My dataset contains many IDs with at least 100 observations per ID, with one observation per date. There is overlap in dates among IDs. See fake dataset below with 10 IDs:
id = 10
m = 2 * id
a_0 = seq(as.Date("2001-01-01"), as.Date("2001-12-31"), by = "day")
a_1 = matrix(sort(sample(as.character(a_0), m)), nc = 2)
a_2 = list()
for(i in 1:nrow(a_1)){
a_3 = seq(as.Date(a_1[i, 1]), as.Date(a_1[i, 2]), by = "day")
a_4 = data.frame(i, as.character(a_3), round(runif(length(a_3), 1)))
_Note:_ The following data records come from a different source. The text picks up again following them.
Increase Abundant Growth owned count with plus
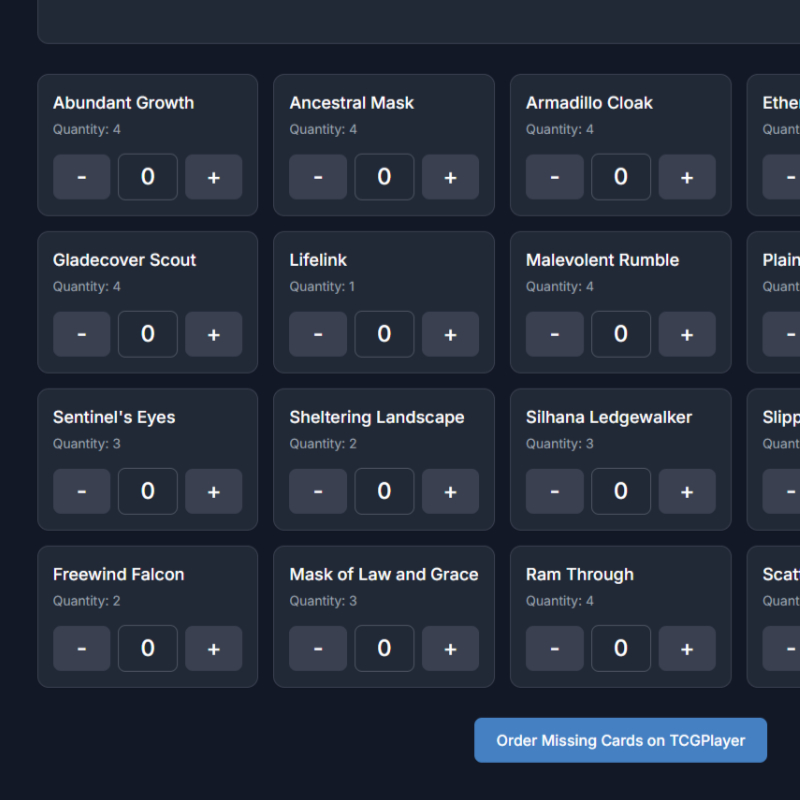Screen dimensions: 800x800 coord(213,177)
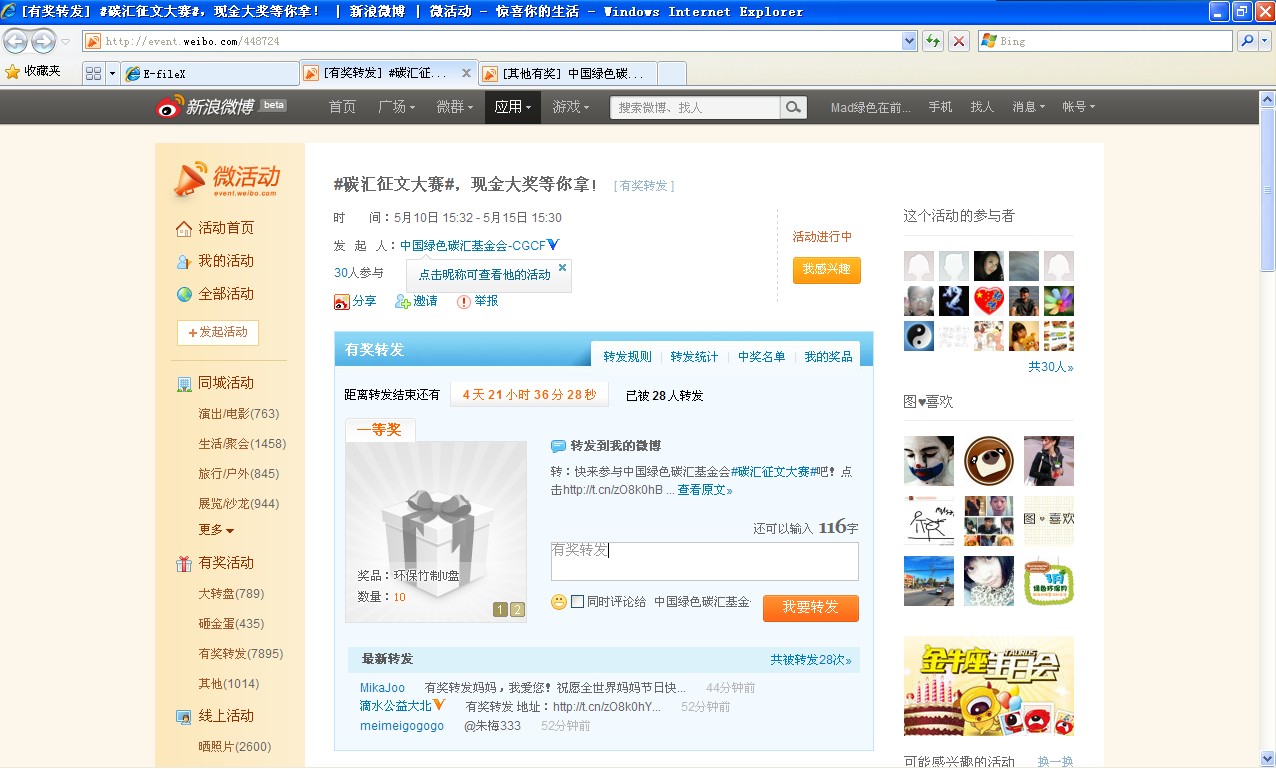Open the 应用 dropdown menu
Viewport: 1276px width, 769px height.
point(512,107)

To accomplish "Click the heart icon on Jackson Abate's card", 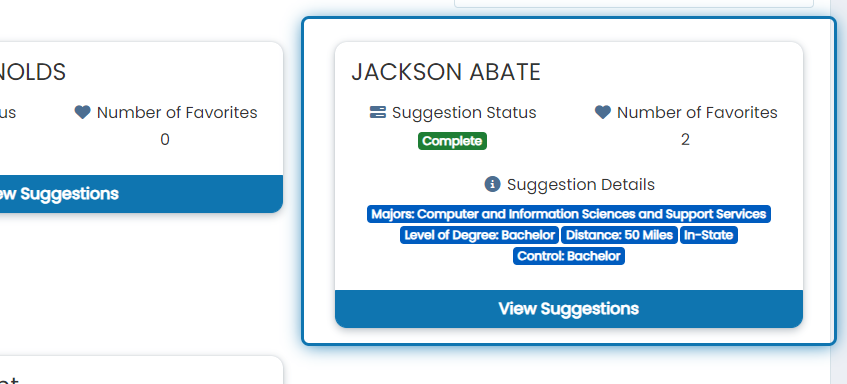I will point(603,112).
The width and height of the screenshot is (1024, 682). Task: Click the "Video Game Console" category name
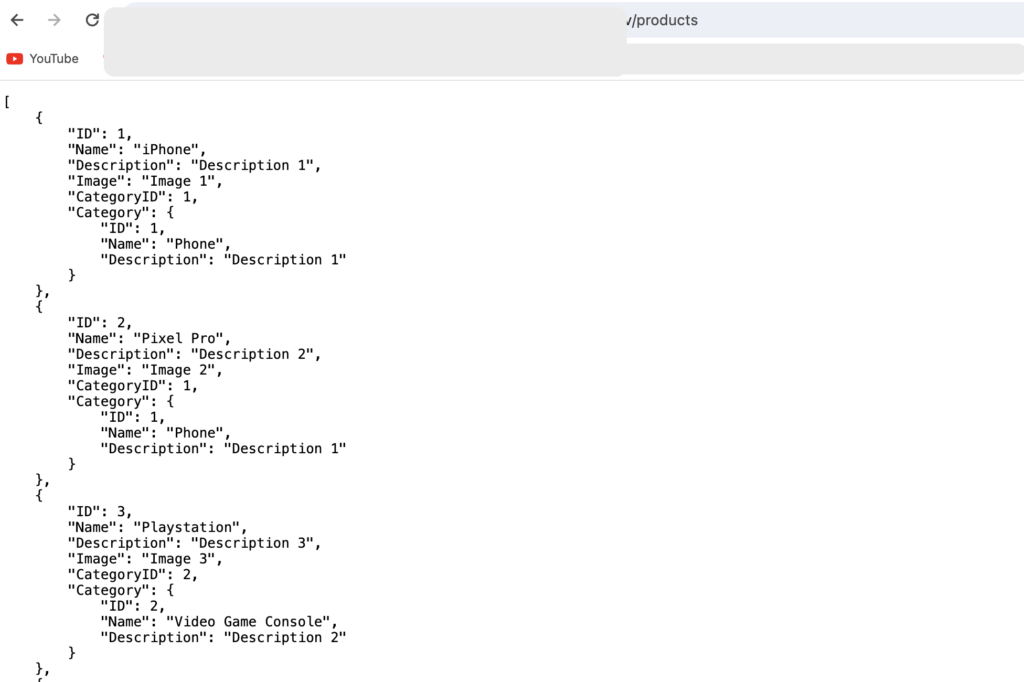click(x=250, y=622)
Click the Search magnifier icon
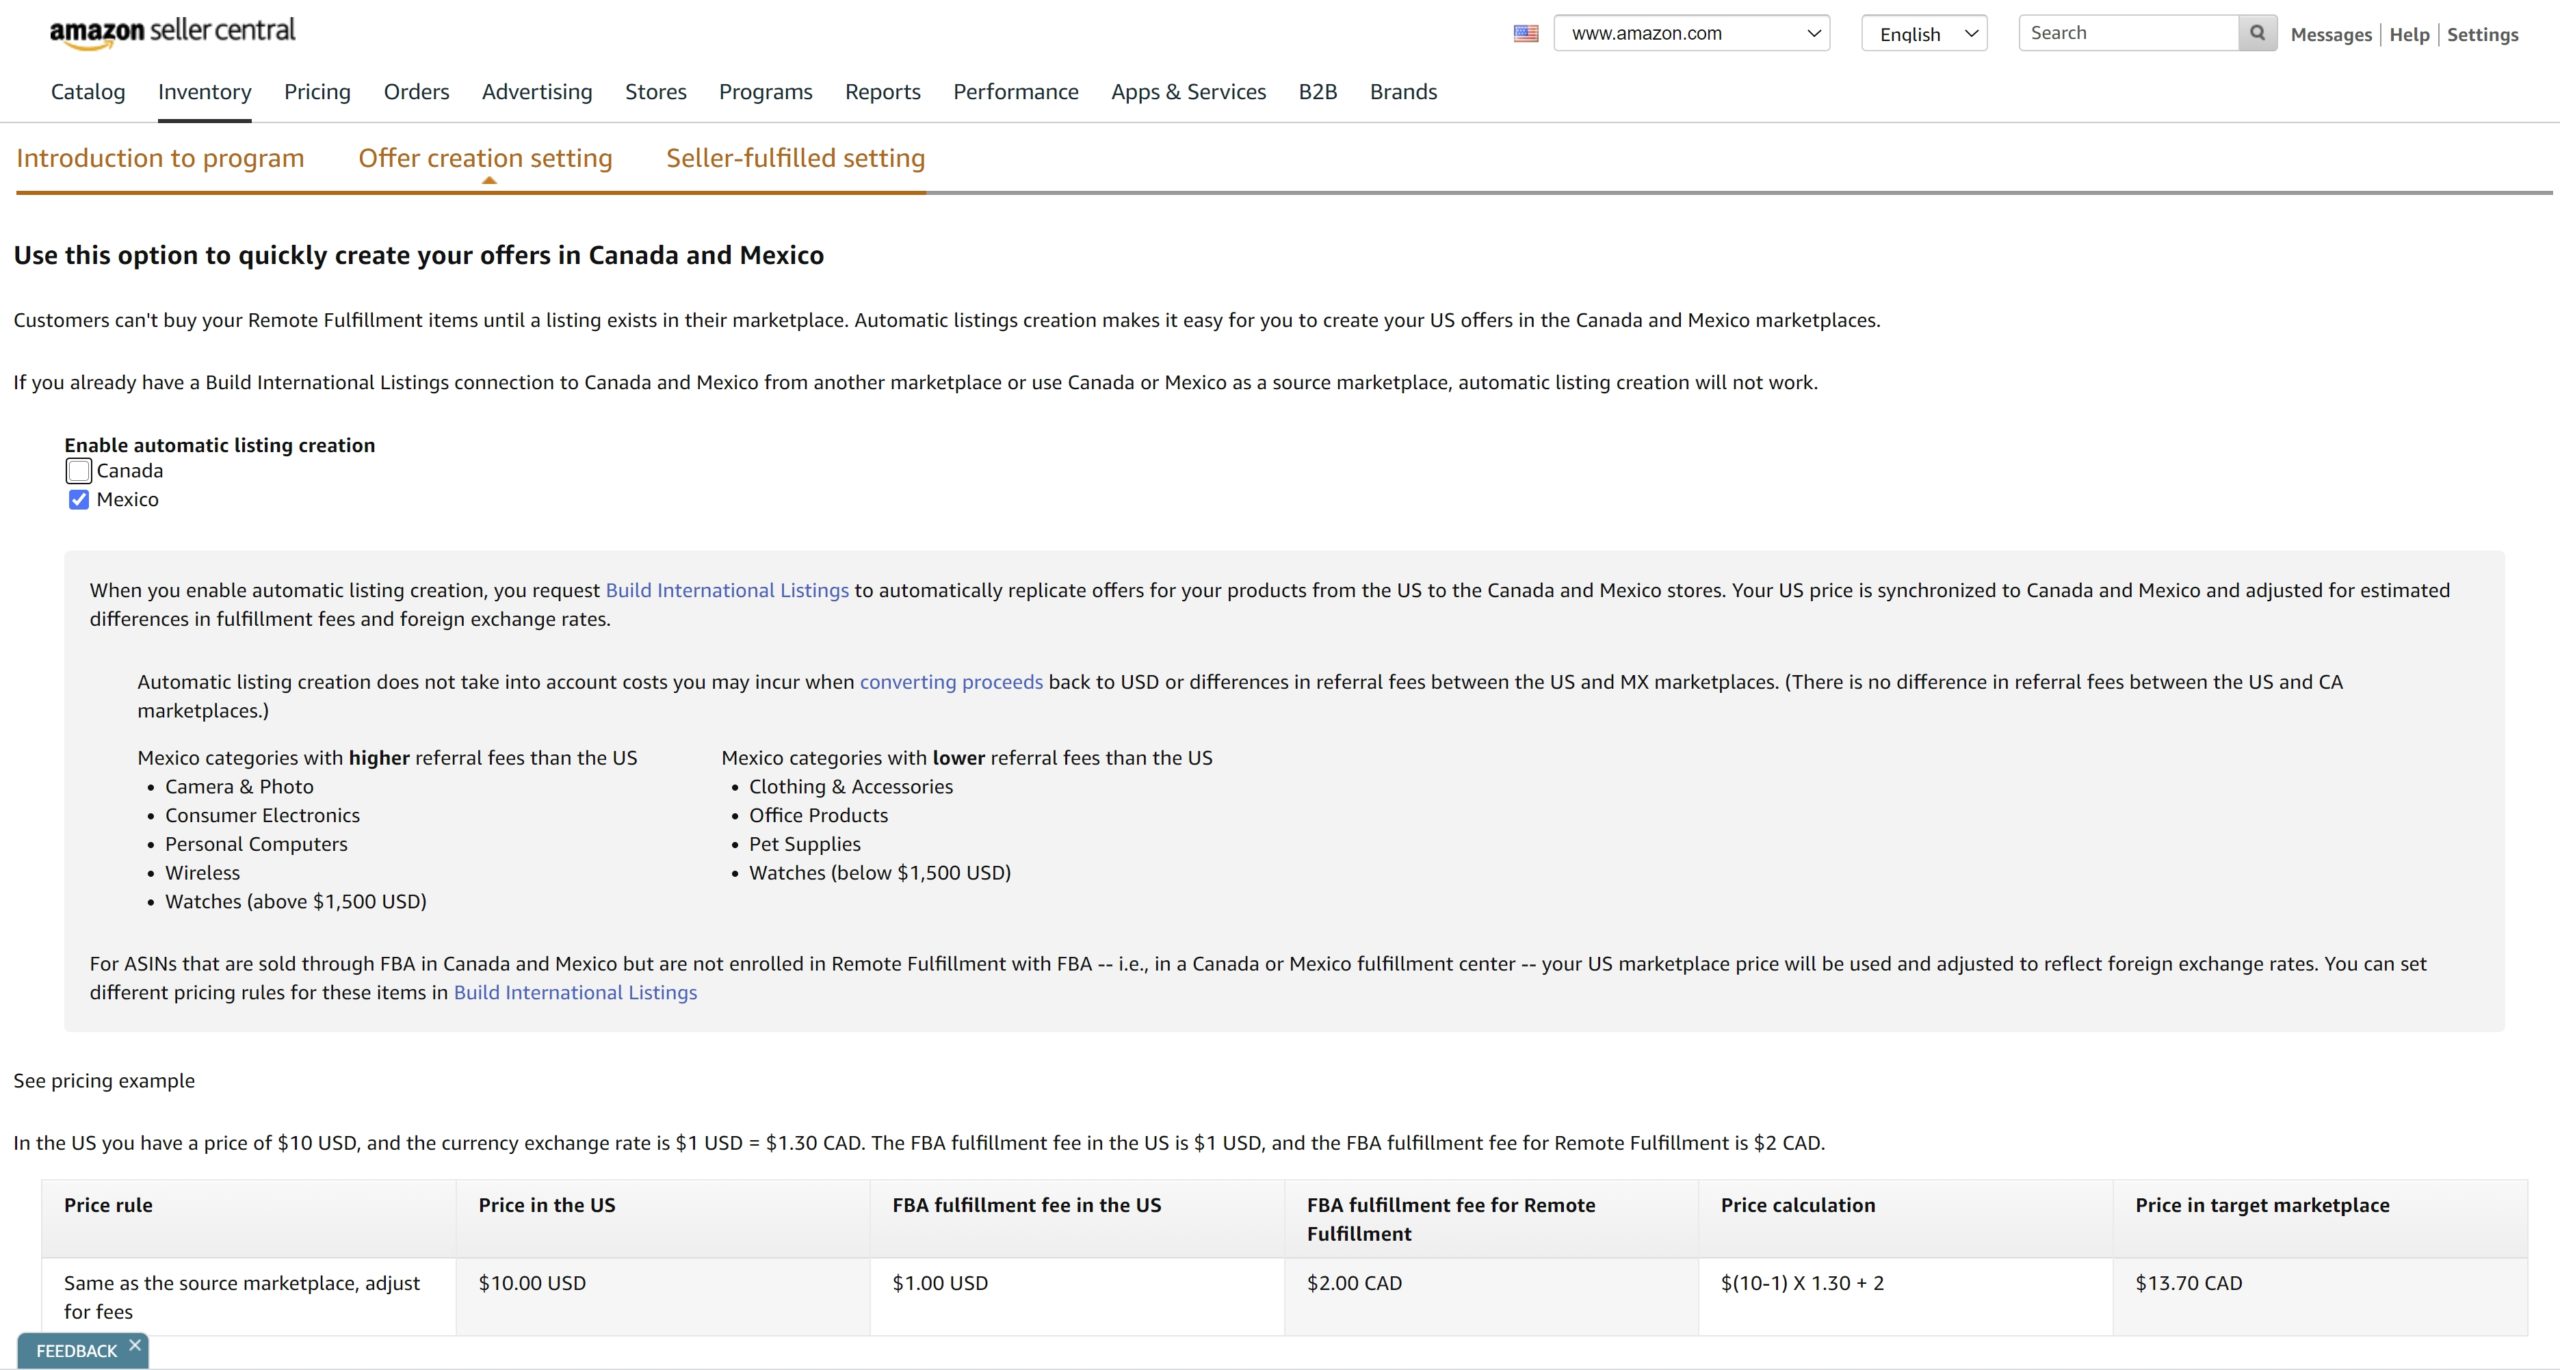The image size is (2560, 1370). (2257, 32)
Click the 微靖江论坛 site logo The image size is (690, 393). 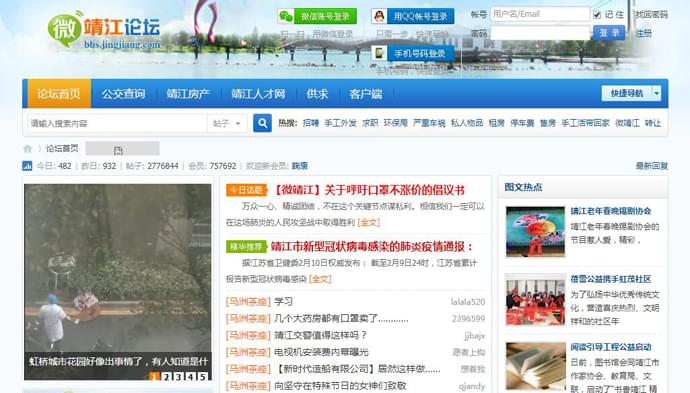pyautogui.click(x=104, y=30)
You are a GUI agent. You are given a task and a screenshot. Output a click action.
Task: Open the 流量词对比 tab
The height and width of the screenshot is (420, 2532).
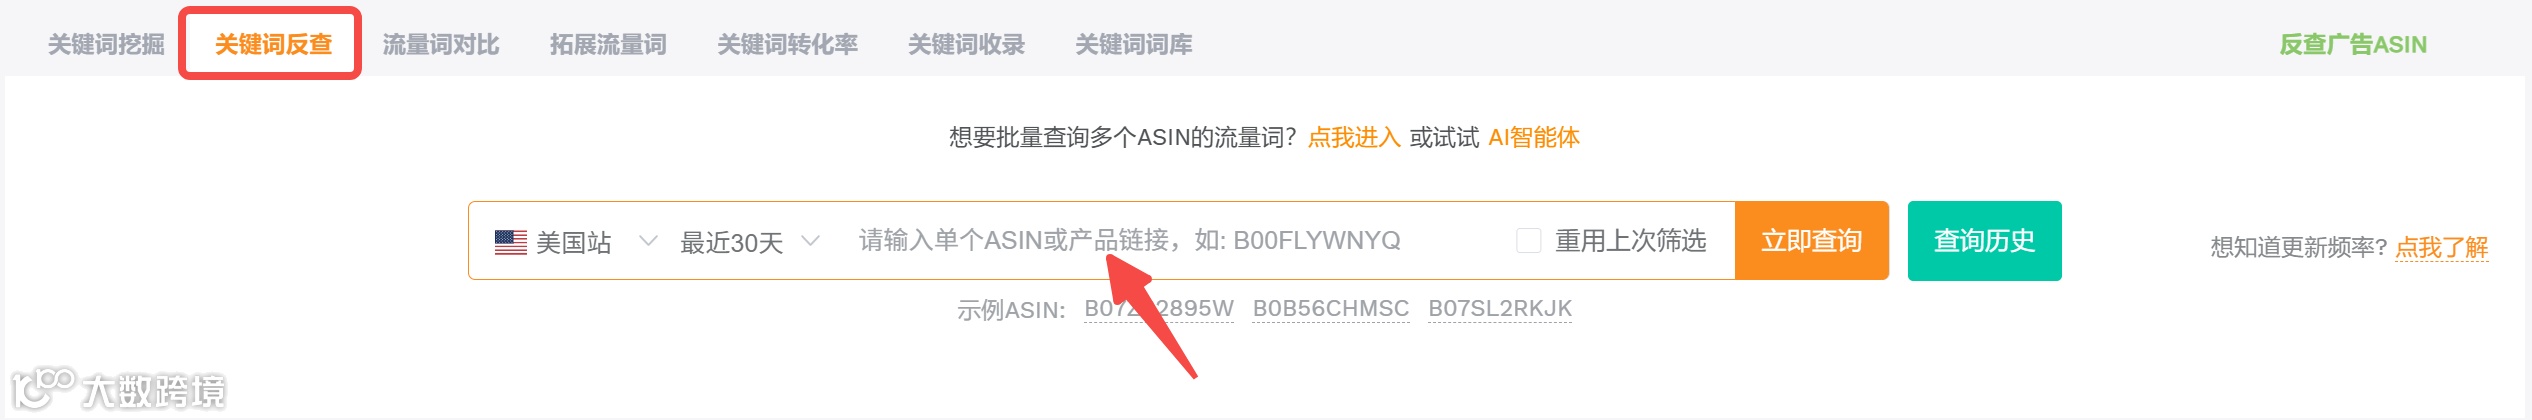pos(440,44)

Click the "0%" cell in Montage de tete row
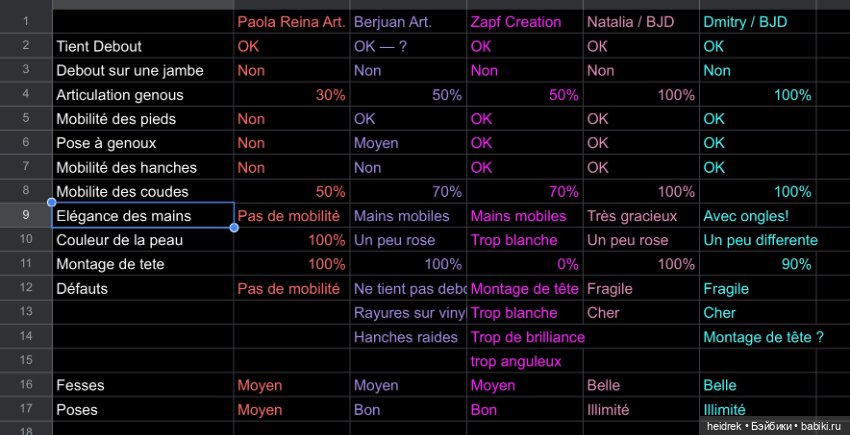pos(524,264)
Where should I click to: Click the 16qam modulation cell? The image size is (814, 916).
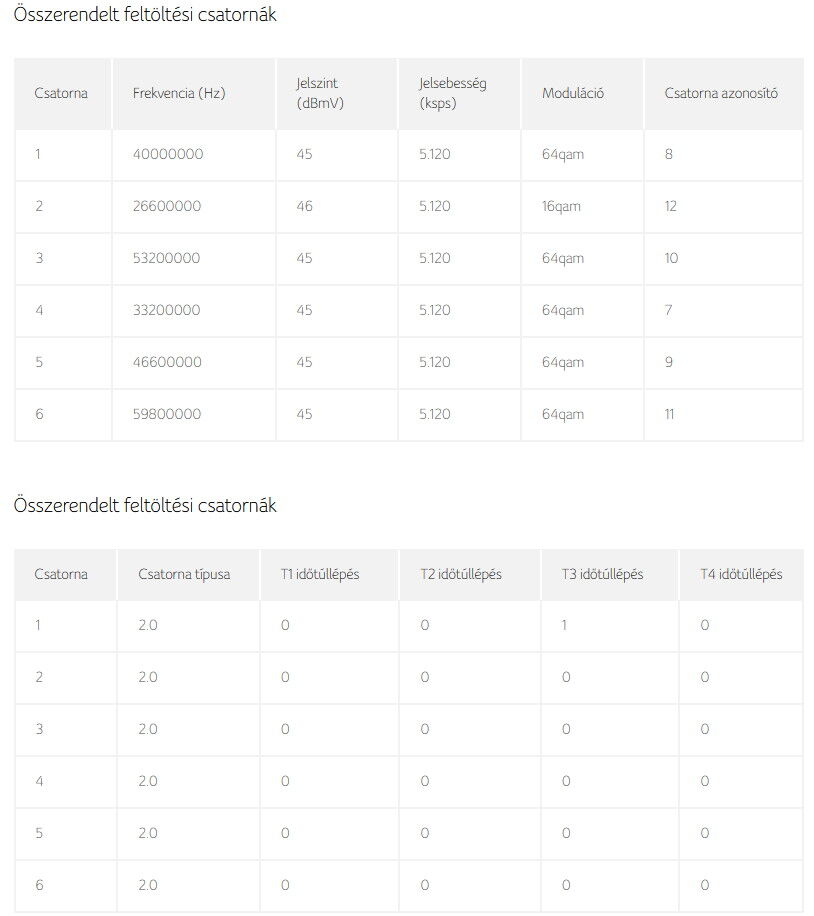(x=561, y=206)
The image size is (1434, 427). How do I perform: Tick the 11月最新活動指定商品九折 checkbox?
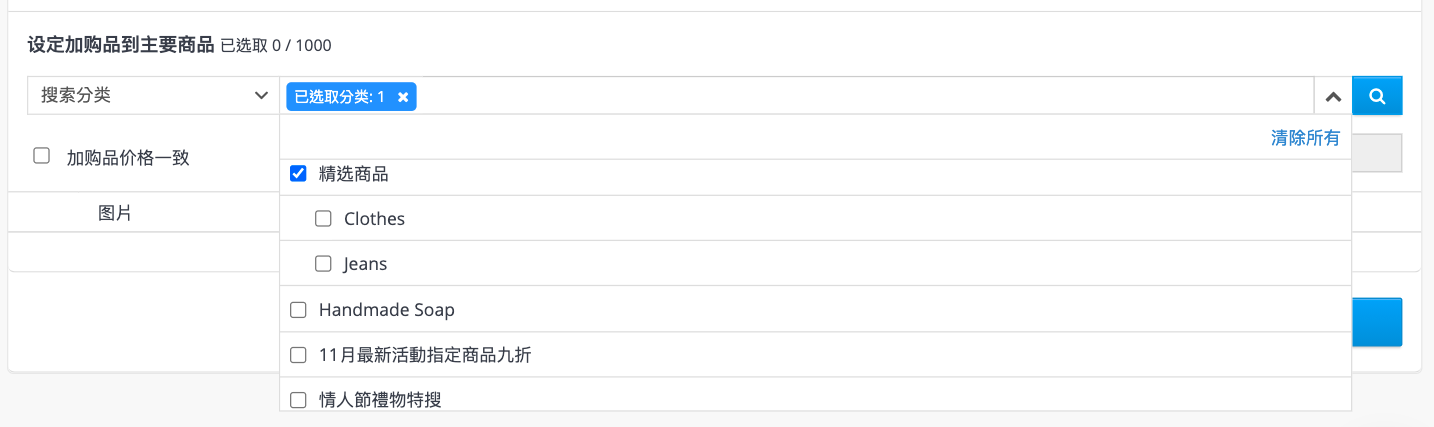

colnames(a_4) = c("id", "date", "value")
a_2[[i]] = a_4
}
DF = dplyr::bind_rows(a_2)
dim(DF)
table(DF[, 1])
For each ID, I would like to randomly sample consecutive observations over a fix number of days, something similar to what has been asked here: Sample n consecutive dates from a random starting date for each index in a data frame. So, something like that (e.g., with 10 consecutive days):
library(dplyr)
df.sample <- arrange(DF, date) %>%
group_by(id) %>%
mutate(date = as.Date(date), start = sample(date, 1)) %>%
filter(date >= start & date <= (start + 9))
However, I need to randomly sample different time periods for each ID: 2 x 10 days and 1 x 25 days. Also, the time periods sampled cannot overlap with each other within an ID , i.e. the same date cannot be sampled twice for the same ID.
On top of that, the first and last observation of each ID should not be sampled. Finally, there should always be at least 1 observation between the time periods sampled.
I struggle to find a simple solution that would include all these constraints. Some help would be much appreciated.